Quoted text:
4 Funds to Play the Convertible Bond Recovery -- Barrons.com

Dow Jones
02/18

By Lewis Braham

As the manager of the Franklin Convertible Securities fund, Eric Webster has a mission: Capture 75% of the upside of stocks, while facing only 50% of the downside in more challenging markets.

Seeking such an asymmetric performance trade-off -- less upside for more downside protection -- is typical for investors in the hybrid securities known as convertible bonds, which have qualities of both stocks and bonds. Yet the ICE BofA U.S. Convertible Index returned 19.0% in 2025, beating the S&P 500 index's 17.9%. Convertibles are also winning this year, up 5.9% versus the S&P 500's 0.1%.

That isn't supposed to happen. "Convertibles have actually been out of favor since the end of 2021, and that's because they didn't provide the downside protection in 2022 and then they didn't capture the upside participation in the market in 2023 and 2024," Webster says.

He blames it on the market dominance of artificial-intelligence stocks. That started to change in 2025, "when we saw broadening out of the market," he says. "Convertibles are an asset class that is going to benefit from that."

Convertible bonds pay interest and have principal protection and maturities, but when the stocks of their issuers climb above a certain target price, they can be converted to stock shares. The bonds' principle protection is defensive, while the conversion feature provides much of the upside. For the bond to convert, the stock must typically rise 20% to 30% above its price at the convertible's issuance.

Can the good times continue? Convertible bond fund managers think so. The indexed iShares Convertible Bond exchange-traded fund has a low 0.20% expense ratio, but some active managers have beaten it. During the slow period that the sector experienced in the past five years, the Franklin fund produced a 3.9% annualized return versus the ETF's 2.1%, although it underperformed more recently, as it tends to be more defensively positioned.

The Fidelity Convertible Securities fund has proved adept at both offense and defense, outperforming in 2022's downturn and matching the benchmark more recently. "A lot of the convertibles that were issued in 2020 and 2021 ended up losing their equity sensitivity when their stocks traded down" in 2022, says Rick Gandhi, the fund's co-manager. The further away a falling stock is from the bond's conversion price at issuance, the less sensitive to the stock's moves the convertible becomes.

If a stock falls 50% below the bond's conversion target price of $10, it must recover from $5 to $10 -- or 100% -- before the bond has 100% equity sensitivity to the stock's price moves.

Written request A: Summarize the convertible bond article in two sentences.
Written request B:
Based on the convertible bond article, is each statement correct? Answer yes or no for each and quote the words that decide it.
(i) The ICE BofA U.S. Convertible Index returned more than the S&P 500 in 2025.
(ii) The iShares Convertible Bond exchange-traded fund has an expense ratio above 0.50%.
(iii) For a convertible bond to convert, the stock typically has to rise 20% to 30% above its price at the bond's issuance.
Written request C:
Answer these questions from the convertible bond article.
(i) Who manages the Franklin Convertible Securities fund?
(ii) What annualized return did the Franklin fund produce during the sector's slow period over the past five years?
(iii) Who is the co-manager of the Fidelity Convertible Securities fund?
The records that come next are separate material, unrelated to the convertible bond article.

Stored rows:
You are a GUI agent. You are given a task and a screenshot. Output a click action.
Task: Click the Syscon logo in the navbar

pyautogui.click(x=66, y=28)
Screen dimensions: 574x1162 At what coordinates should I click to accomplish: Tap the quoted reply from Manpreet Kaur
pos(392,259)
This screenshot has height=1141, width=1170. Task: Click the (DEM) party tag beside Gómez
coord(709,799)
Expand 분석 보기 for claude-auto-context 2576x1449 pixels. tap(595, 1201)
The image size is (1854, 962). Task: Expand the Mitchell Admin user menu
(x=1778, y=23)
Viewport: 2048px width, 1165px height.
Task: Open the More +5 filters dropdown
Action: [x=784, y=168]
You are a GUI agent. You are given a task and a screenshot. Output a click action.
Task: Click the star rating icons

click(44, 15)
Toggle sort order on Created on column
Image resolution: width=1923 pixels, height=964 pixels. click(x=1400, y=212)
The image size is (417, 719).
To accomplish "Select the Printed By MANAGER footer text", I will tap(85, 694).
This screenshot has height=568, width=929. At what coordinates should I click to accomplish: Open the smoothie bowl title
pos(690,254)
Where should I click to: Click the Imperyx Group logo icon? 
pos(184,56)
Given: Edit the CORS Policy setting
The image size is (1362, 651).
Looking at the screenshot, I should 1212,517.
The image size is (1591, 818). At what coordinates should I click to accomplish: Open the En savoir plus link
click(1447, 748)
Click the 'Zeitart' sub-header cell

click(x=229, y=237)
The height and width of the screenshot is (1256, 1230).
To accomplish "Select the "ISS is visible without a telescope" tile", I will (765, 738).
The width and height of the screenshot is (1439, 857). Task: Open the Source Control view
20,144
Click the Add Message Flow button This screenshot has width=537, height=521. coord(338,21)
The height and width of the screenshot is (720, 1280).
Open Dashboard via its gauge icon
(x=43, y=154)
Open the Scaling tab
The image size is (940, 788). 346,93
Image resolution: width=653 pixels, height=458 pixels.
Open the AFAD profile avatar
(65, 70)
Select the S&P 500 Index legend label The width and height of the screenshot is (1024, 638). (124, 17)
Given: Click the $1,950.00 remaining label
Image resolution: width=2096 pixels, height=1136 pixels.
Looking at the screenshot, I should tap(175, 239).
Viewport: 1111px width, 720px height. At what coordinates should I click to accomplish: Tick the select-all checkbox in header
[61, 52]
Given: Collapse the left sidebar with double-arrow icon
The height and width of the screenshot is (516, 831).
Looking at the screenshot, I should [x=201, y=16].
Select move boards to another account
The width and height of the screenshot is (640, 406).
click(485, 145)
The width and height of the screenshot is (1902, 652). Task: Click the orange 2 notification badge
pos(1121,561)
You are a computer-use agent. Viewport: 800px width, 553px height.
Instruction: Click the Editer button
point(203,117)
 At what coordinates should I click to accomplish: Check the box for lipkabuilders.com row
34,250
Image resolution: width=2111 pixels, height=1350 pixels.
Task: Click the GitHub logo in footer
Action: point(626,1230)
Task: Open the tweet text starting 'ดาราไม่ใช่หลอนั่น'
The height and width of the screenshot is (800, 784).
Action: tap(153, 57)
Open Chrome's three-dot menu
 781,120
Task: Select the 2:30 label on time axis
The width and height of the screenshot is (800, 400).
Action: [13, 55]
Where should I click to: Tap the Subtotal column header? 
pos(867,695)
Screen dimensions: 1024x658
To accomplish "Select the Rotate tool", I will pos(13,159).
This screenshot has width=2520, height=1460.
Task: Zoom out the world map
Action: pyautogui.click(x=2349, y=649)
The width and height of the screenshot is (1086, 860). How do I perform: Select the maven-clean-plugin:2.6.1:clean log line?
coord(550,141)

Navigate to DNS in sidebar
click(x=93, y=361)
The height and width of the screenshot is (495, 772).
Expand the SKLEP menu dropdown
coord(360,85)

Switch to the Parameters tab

Solution A: Convertible bonds, which pay interest but can be converted to stock once the issuer's shares climb above a target price, beat the S&P 500 in 2025 and so far this year after being out of favor since the end of 2021, a slump Franklin manager Eric Webster blames on the market dominance of artificial-intelligence stocks. Convertible bond fund managers expect the good times to continue, and some active managers have beaten the low-cost indexed iShares Convertible Bond exchange-traded fund.

Solution B:
(i) Yes: "the ICE BofA U.S. Convertible Index returned 19.0% in 2025, beating the S&P 500 index's 17.9%"
(ii) No: "has a low 0.20% expense ratio"
(iii) Yes: "the stock must typically rise 20% to 30% above its price at the convertible's issuance"

Solution C:
(i) Eric Webster
(ii) 3.9%
(iii) Rick Gandhi